Расстояние, которое чумаки проходили за целое лето, он пролетает в один рейс — бывает, хлопцы не успеют сыграть и партию в шахматы… И все же в душе он глубоко гордится своими предками, мужественными людьми, которые через чуму, через безводье, через степные стремительные пожары прокладывали дорогу на крымские озера, рыли по пути колодцы, несли сюда жизнь. И когда к нему приезжают товарищи с полигона и после зноя наслаждаются свежей водой из колодца, не забывает молодой Горпищенко весело помянуть добрым словом своего неведомого пращура, который этот колодец вырыл в степи, а отец, если он случится здесь, и от себя добавит:

— Доброе дело люди не забывают. Доброе дело навек.

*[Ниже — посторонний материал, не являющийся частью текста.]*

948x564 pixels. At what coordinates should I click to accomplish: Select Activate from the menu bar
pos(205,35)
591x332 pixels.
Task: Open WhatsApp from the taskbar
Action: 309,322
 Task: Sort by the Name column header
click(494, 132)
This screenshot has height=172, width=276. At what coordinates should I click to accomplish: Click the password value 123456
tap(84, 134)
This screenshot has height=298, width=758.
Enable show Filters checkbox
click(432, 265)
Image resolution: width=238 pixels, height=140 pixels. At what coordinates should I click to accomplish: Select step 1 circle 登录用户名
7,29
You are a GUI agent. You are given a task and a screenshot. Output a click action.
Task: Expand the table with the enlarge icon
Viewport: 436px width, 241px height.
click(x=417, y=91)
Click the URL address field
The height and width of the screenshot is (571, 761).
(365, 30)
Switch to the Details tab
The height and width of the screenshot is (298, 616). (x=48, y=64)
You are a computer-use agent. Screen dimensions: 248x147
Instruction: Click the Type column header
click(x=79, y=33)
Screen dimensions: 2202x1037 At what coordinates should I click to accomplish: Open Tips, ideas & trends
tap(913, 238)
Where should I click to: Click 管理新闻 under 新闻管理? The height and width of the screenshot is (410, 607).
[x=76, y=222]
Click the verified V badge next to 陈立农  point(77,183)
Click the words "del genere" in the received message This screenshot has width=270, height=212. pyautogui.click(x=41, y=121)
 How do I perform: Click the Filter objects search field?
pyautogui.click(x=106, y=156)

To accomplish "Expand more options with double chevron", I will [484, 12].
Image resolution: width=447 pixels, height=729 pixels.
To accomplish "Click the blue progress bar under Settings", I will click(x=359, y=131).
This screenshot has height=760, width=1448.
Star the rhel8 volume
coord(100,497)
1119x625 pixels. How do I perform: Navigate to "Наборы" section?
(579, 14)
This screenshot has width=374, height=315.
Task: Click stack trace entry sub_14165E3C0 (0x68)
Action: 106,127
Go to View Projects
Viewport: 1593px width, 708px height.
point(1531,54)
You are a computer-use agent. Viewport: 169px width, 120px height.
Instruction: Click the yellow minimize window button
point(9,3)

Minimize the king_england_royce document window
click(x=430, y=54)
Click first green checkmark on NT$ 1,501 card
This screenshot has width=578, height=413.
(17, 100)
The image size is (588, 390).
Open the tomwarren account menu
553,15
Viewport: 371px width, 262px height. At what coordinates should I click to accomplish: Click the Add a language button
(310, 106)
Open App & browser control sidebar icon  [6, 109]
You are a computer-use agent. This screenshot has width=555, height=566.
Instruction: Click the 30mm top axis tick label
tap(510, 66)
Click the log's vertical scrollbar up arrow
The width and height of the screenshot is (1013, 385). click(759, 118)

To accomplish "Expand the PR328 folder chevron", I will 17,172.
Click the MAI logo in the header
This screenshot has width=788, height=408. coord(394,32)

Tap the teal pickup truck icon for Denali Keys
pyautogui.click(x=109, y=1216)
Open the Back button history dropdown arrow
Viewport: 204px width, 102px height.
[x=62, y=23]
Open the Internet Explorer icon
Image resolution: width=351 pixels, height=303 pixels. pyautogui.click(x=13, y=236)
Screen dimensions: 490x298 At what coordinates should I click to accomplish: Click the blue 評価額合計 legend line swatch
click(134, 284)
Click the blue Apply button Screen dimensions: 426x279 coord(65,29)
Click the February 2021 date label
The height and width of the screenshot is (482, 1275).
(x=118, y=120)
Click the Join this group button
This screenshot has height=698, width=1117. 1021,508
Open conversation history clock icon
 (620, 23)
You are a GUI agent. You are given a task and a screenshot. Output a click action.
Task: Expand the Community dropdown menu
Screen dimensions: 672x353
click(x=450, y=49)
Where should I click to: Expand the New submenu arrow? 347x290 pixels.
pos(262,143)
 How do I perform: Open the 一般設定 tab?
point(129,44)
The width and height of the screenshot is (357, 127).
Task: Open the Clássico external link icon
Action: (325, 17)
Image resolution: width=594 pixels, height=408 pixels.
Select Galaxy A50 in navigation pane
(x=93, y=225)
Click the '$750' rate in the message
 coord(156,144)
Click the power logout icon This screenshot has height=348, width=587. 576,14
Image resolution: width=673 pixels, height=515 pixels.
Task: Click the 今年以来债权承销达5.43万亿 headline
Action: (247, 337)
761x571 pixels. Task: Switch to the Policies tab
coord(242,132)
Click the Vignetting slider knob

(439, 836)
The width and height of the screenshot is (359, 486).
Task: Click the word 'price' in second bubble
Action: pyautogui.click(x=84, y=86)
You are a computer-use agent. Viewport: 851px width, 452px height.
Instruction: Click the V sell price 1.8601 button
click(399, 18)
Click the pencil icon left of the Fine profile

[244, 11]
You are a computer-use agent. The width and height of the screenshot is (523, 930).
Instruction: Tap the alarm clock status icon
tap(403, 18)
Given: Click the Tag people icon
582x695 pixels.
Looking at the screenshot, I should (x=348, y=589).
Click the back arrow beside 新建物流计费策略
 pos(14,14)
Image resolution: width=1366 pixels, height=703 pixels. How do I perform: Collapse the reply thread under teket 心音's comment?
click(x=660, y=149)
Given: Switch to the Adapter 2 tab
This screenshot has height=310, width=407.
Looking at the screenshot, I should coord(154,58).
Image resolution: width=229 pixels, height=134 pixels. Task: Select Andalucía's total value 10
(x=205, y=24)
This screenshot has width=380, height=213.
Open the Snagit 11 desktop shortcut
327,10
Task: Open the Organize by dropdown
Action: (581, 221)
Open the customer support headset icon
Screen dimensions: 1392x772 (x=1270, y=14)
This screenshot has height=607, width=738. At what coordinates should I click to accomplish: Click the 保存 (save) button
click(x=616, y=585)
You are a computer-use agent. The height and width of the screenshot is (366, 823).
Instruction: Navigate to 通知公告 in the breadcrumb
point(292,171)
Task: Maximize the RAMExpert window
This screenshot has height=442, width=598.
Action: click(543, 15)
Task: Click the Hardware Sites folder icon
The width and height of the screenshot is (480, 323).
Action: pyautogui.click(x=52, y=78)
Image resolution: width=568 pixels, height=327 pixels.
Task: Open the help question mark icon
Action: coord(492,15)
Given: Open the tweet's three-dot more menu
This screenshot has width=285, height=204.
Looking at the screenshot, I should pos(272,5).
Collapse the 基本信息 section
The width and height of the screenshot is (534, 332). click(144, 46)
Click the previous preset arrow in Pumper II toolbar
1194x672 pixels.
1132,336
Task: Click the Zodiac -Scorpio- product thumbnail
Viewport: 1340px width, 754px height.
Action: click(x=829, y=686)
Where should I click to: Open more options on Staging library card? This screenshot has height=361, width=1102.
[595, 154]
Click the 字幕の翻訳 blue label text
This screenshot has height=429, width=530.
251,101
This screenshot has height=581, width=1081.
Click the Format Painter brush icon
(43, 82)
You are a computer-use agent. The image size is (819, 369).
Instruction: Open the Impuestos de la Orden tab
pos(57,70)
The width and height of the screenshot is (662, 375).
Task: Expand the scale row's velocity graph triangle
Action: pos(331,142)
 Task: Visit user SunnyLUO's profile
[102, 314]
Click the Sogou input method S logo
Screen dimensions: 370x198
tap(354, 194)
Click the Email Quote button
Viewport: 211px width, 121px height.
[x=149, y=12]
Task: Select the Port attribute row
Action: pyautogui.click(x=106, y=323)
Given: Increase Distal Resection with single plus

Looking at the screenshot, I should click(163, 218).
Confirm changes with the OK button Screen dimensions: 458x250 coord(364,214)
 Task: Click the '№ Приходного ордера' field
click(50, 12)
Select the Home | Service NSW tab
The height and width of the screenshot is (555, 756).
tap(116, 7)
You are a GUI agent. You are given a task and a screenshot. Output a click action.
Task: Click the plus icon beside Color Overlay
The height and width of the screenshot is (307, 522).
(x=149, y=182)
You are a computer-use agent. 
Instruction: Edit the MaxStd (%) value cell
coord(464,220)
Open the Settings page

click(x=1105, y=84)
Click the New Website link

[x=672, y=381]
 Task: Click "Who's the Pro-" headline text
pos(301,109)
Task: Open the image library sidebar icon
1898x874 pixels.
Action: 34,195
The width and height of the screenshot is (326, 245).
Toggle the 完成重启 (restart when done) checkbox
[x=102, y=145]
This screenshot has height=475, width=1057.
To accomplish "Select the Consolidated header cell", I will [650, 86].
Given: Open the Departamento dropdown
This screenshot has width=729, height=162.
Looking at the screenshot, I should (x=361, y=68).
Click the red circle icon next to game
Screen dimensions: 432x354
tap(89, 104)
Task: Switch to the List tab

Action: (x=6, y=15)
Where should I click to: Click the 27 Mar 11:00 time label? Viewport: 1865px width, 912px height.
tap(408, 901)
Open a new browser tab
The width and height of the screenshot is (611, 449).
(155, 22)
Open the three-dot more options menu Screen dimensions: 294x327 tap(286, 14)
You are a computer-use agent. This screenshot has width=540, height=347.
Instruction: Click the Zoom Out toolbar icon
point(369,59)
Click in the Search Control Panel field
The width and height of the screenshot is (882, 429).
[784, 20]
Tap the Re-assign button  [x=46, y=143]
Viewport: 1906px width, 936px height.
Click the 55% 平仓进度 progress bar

Какое наследство лучше, какое богатство больше может быть для чабана, чем колодец, круглый, просторный, с венцом желтого ноздреватого камня, плотно уложенного, слежавшегося, будто высеченного из одной глыбы…

И чабан бережет его. Внимательно следит старый Горпищенко, чтобы все здесь было в порядке — и в колодце и у колодца. Закончив возиться с тросом и ведром, они с Корнеем принимаются чинить желоб-корыто, в которое иной раз, бывает, овцы заскакивают, так он осел, врос в землю от собственной тяжести, ведь сделан из тяжелой двутавровой балки, ее в свое время трактором тащили сюда с Центральной усадьбы. Пользуясь домкратом, чабаны приподняли сперва один конец корыта, подложили кирпичи, потом подняли другой таким же способом, выровняли, и тогда Горпищенко выпрямился, потный, веселый.